Re: [RFC PATCH v3 2/4] mm,memory_hotplug: Allocate memmap from the added memory range

All of lore.kernel.org
 help / color / mirror / Atom feed

From: Oscar Salvador <osalvador@suse.de>
To: David Hildenbrand <david@redhat.com>
Cc: mhocko@kernel.org, linux-kernel@vger.kernel.org,
	linux-mm@kvack.org, vbabka@suse.cz, pasha.tatashin@soleen.com
Subject: Re: [RFC PATCH v3 2/4] mm,memory_hotplug: Allocate memmap from the added memory range
Date: Wed, 9 Dec 2020 11:32:26 +0100	[thread overview]
Message-ID: <20201209103226.GC30892@linux> (raw)
In-Reply-To: <0e53ae49-6b0a-0714-df0f-fd6183061752@redhat.com>

On Wed, Dec 02, 2020 at 11:05:53AM +0100, David Hildenbrand wrote:
> If you take a look at generic_online_page() there are some things that
> won't be done for our vmemmap pages
> 
> 1. kernel_map_pages(page, 1 << order, 1);
> 
> We're accessing these pages already when initializing the memmap.
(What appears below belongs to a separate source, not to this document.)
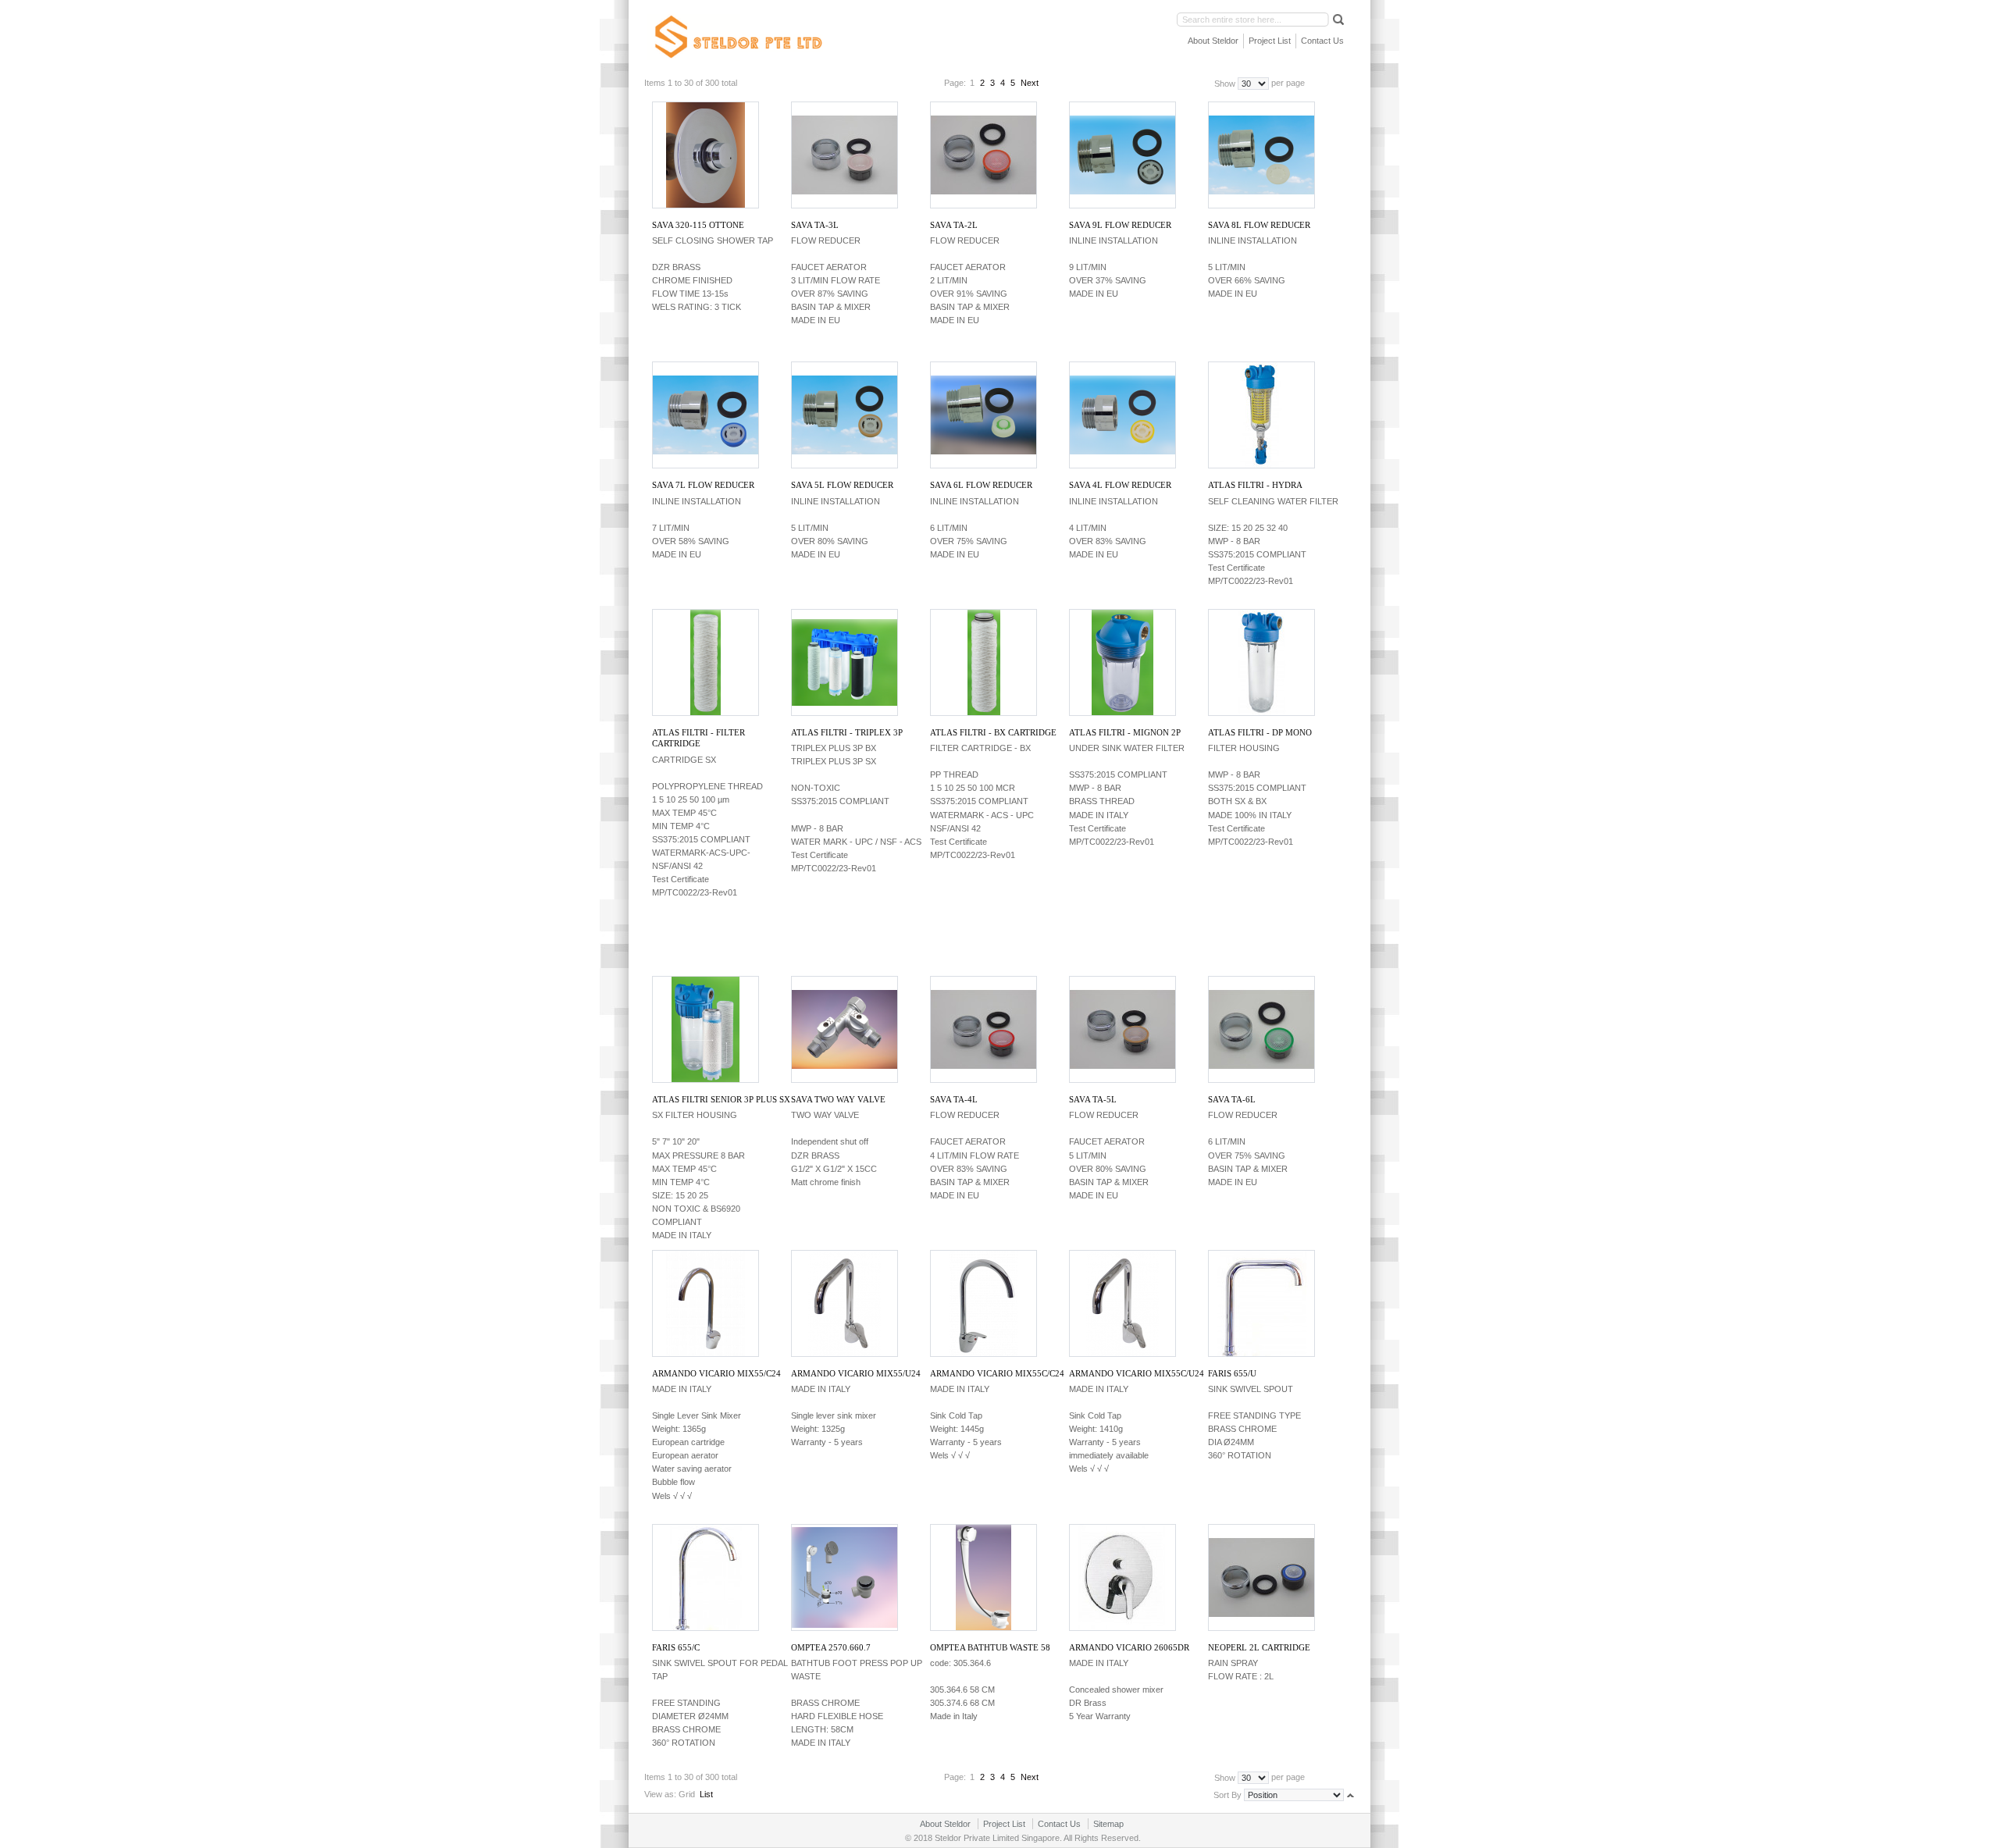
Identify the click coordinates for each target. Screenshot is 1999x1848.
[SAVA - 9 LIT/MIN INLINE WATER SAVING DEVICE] (1121, 154)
We
> might have to explicitly map these vmemmap pages at some point. Might
> require some thought. Did you test with debug pagealloc?

I always try to run with all debug stuff enabled, but I definitely
did not enable debug_pagealloc.
I will have a look at it.

> 2. totalram_pages_add(1UL << order);
> 
> We should add/remove the vmemmap pages manually from totalram I guess.

Yes, we should. That was a clear oversight.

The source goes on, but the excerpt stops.